I was just at a, well, the winter meeting in, up in Montana, Big Sky last winter, I was on a panel and one of the topics was looking at this very thought process of altered mechanics within the ankle after fibular fracture using utilizing weight-bearing CT scans and fastening material. I don't think that's gone quite out the publication yet. It was at that point still being finalized, but a very interesting discussion.
I think though if you look in some other literature, especially out of the European world, especially I know Great Britain has kind of led the charge on this is they have a very, very defined algorithm about treating nonoperative versus operative ankle fractures.
Now, obviously, we were looking at a little bit of an apple to an orange comparison because you have a nationalized health system in one and you have an open health system in the other countries. So there is definitely some contrast, but I actually tend to follow along with one of the guidelines that came of the UK looking at isolated fibular fractures that are shown to be stable patterns with minimal displacement. I will definitely tend to treat those conservatively.
And I'll, but I do follow those patients very, very closely. I'll see them, I'll look at them. I'll say, I think this is a pattern that we can trust will be stable, but I don't believe myself until I've proved it to myself.
So the first thing I do is I schedule it automatically back one week for a follow-up X-ray. So I re-X-rayed them within a week of them being, I use CAM boots, not casts, but that's just my preference. But I follow them very, very closely.
There's any hesitation or thought process in my mind. I'll immediately move to ORIF or if I'm just on that really, on that really funky fence where I'm like person, maybe he's not the best surgical candidate, but I think this is going to be okay. I'll break them back one week after that and extra again to make sure that there has been no change in position. So I'm pretty neurotic when I come to treating the non-operative patients with those fracture patterns.
So I think there's a lot of literature out there that kind of helps us maybe to some degree. And I appreciate what the UK folks had done with their guidelines. And one of the reasons those guidelines came out actually was really to help the resident who was seeing that patient in the emergency room and to try to set that up for success. Could that person be seen in clinic the next day for surgery or could that person be put into splint device of some sort or, you know, boot and follow up in a week. So it was really to help, I think the folks there on the kind of boots on the ground folks really have an algorithm that they could go to that was backed up with some very good data.
And having a nationalized health service like that, you can get that kind of data very easily because you haven't really captured in the same database. Our challenge here in the US is we don't really have a lot of those captured databases. So it does make things a little bit more challenging to collect those large pools of data.

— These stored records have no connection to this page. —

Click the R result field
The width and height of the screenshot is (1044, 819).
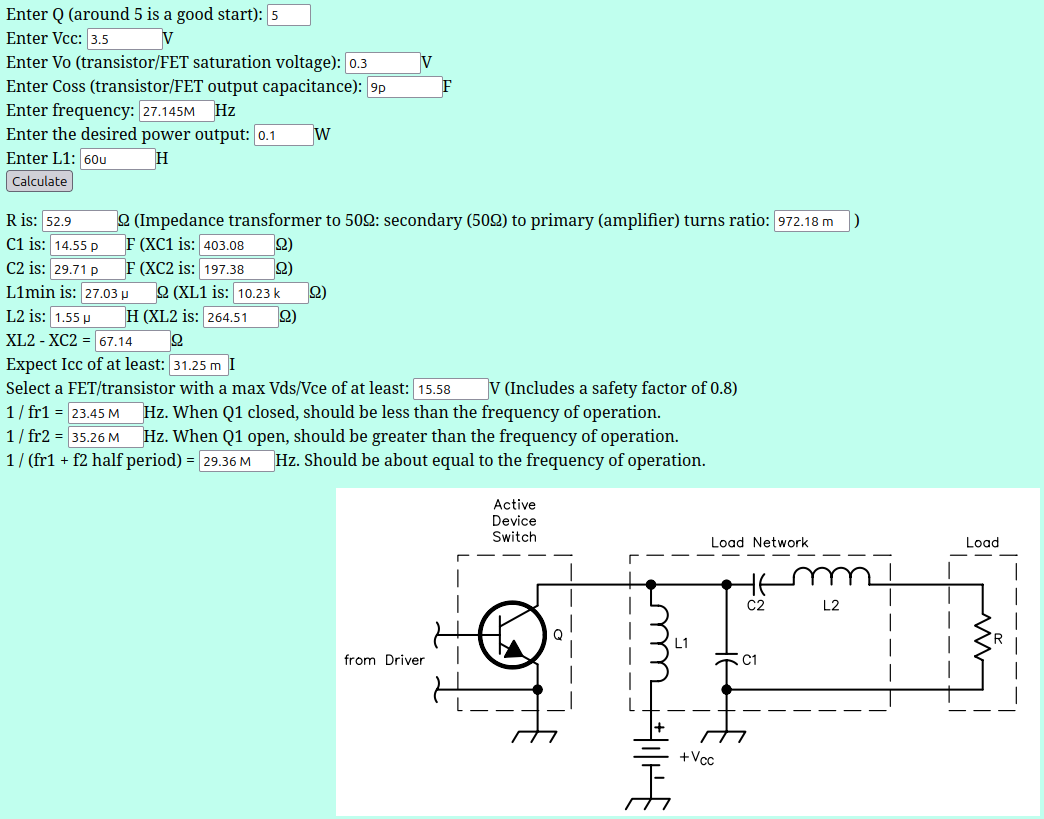click(79, 221)
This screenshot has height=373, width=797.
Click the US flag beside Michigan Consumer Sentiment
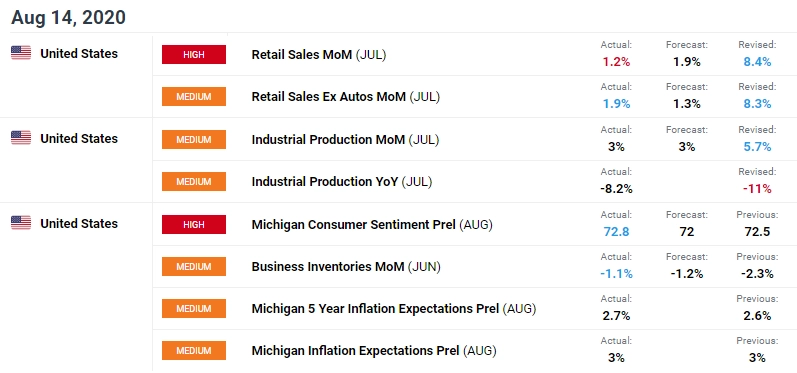click(x=21, y=223)
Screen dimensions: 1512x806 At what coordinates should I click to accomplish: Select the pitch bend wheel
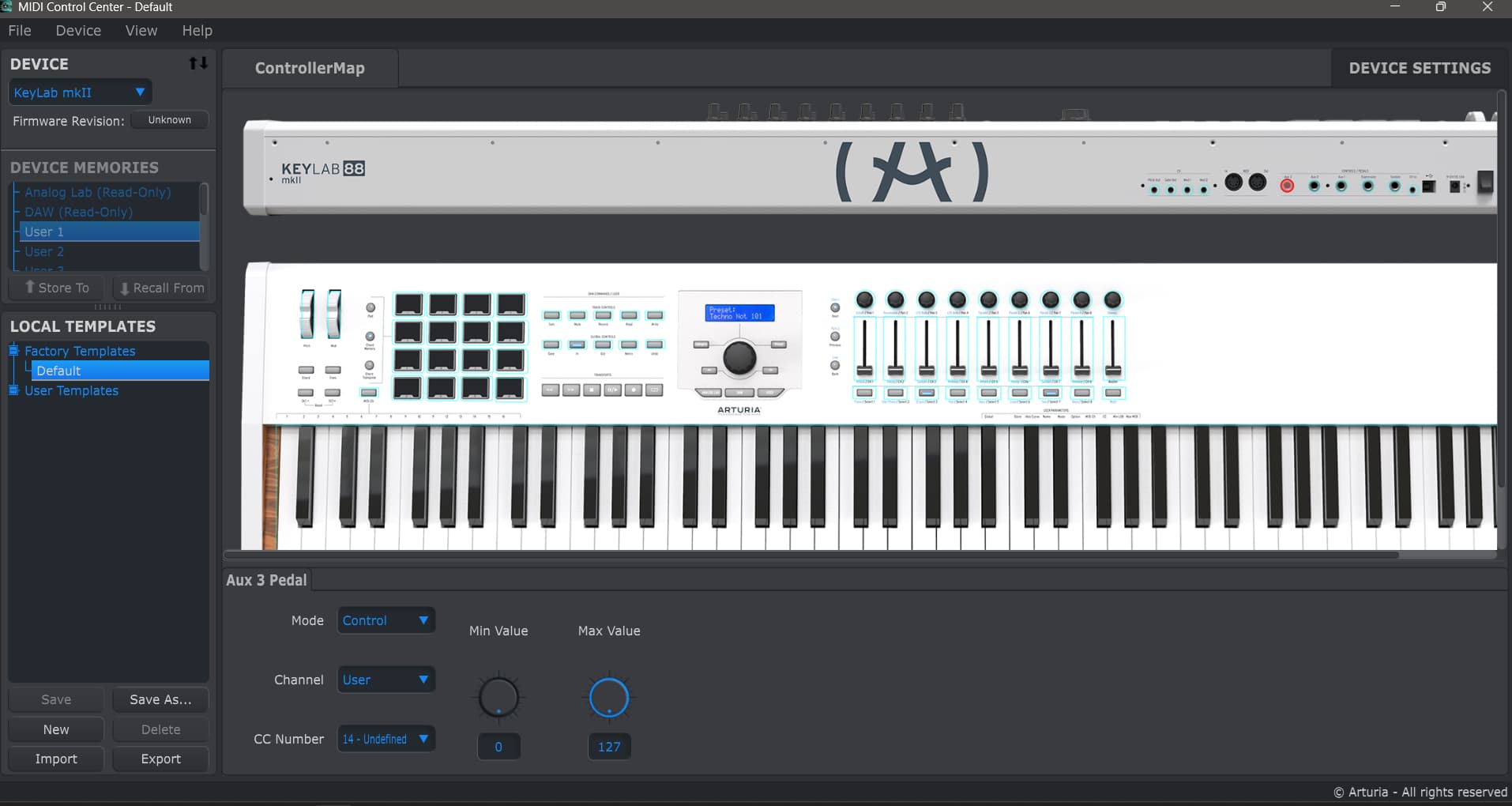307,314

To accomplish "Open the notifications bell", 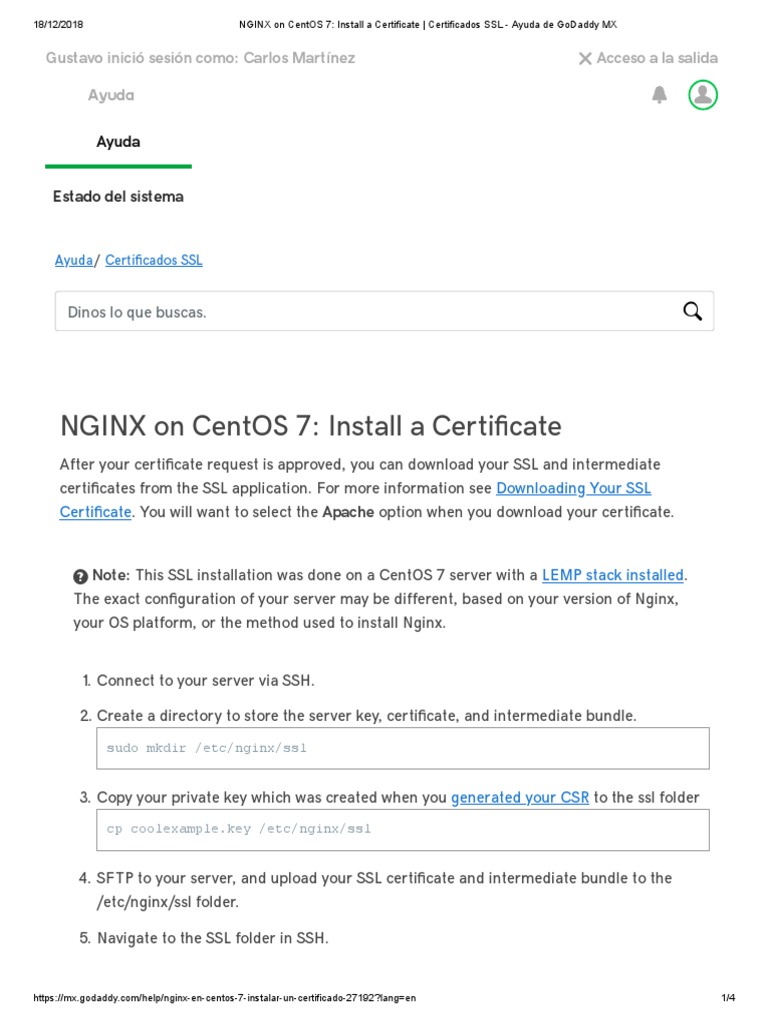I will click(659, 95).
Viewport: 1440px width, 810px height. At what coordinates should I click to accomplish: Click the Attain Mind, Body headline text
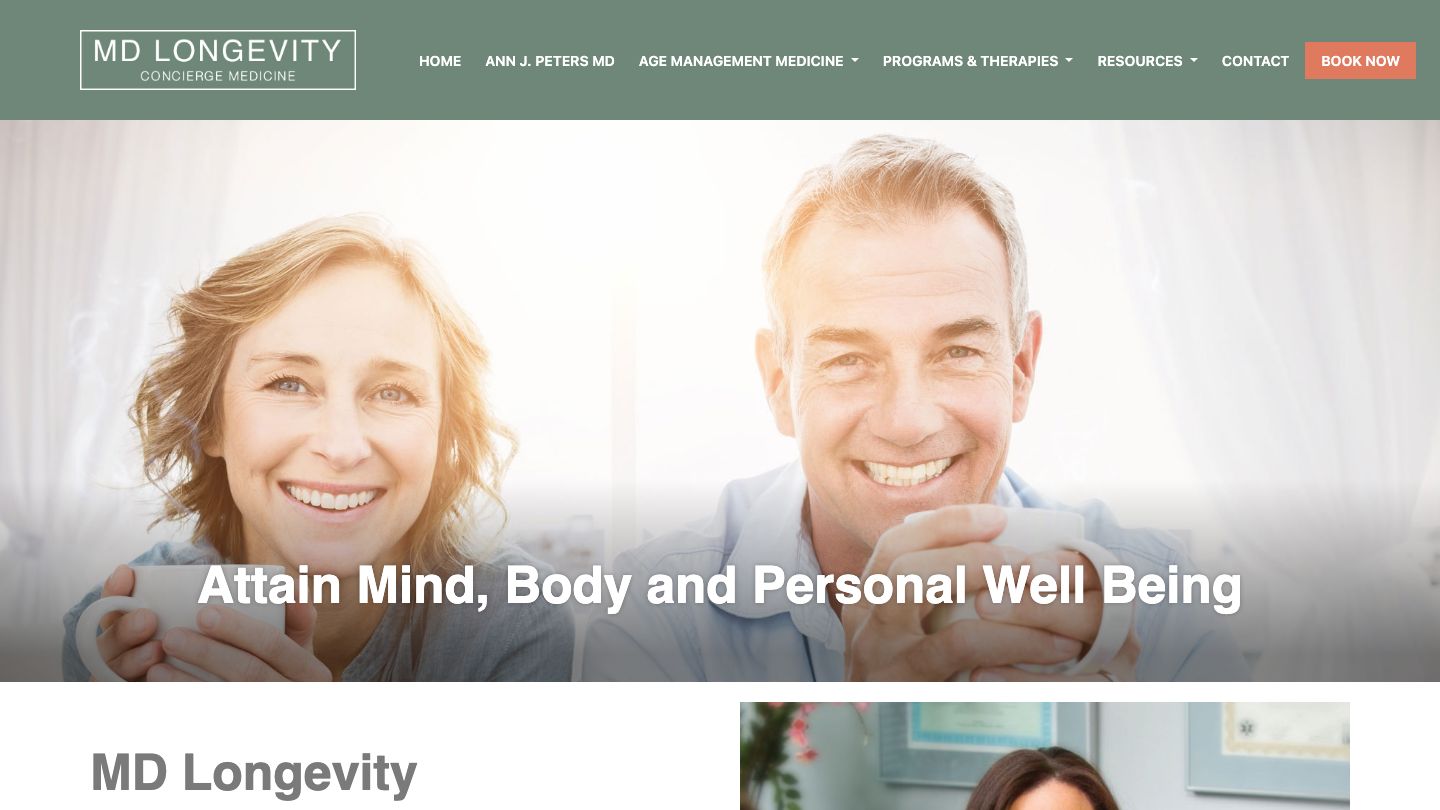pos(719,586)
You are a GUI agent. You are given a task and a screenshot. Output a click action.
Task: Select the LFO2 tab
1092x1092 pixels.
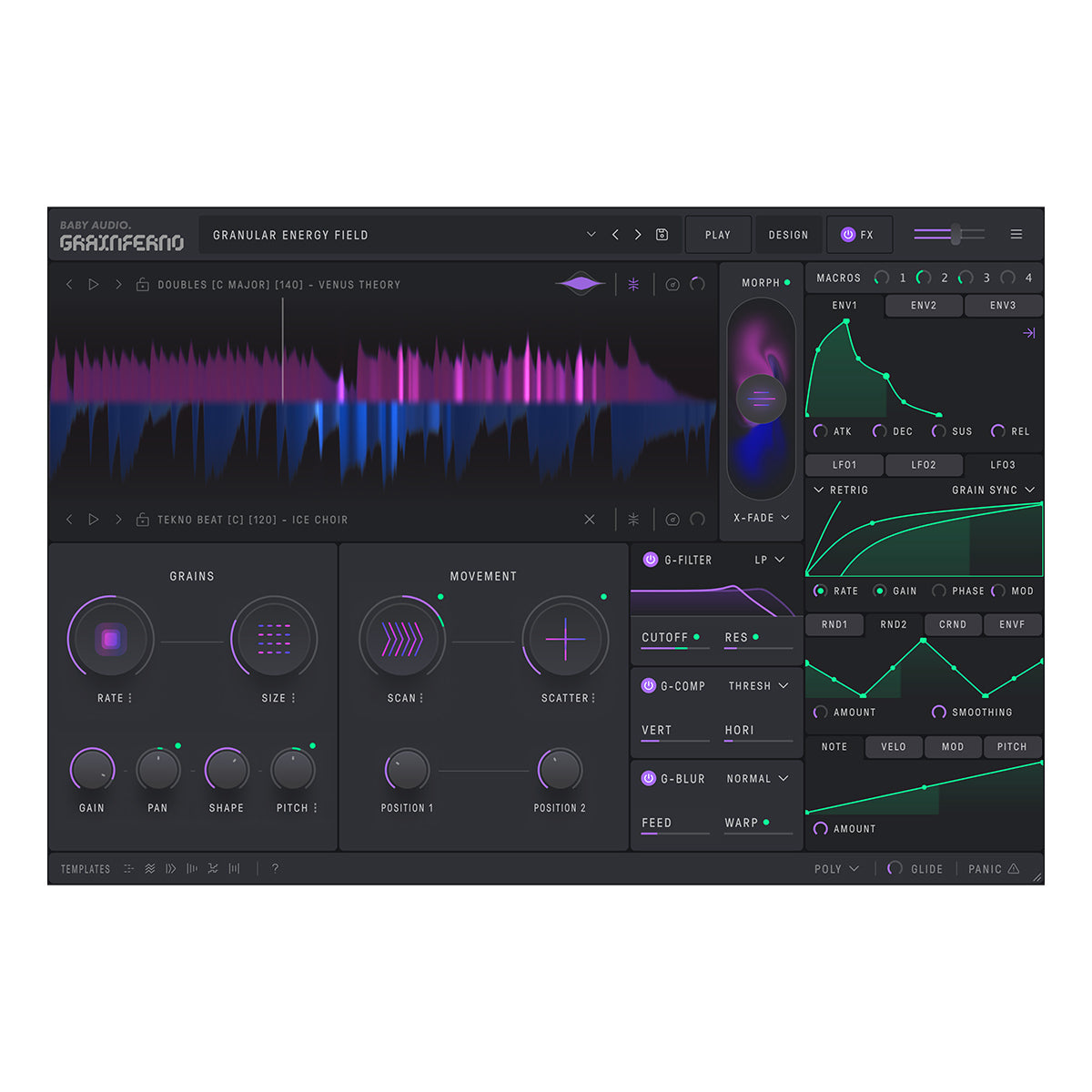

Like I said, some of that newer literature coming out with the help and advent of technology like the weight-bearing CTs, which is I feel going to be revolutionary within the foot and ankle space. And I think it's already had a massive impact. And I just, I'm actually kind of those things where I'm kind of giddy to see what we're gonna learn even more from that technology as we progress forward.
But we're also seeing that by teasing out some of this sort of very, very fine data from some of these studies looking at weight-bearing CT and fibular fractures that maybe there is, you know, a lower threshold that we need to get to when treating these operatively.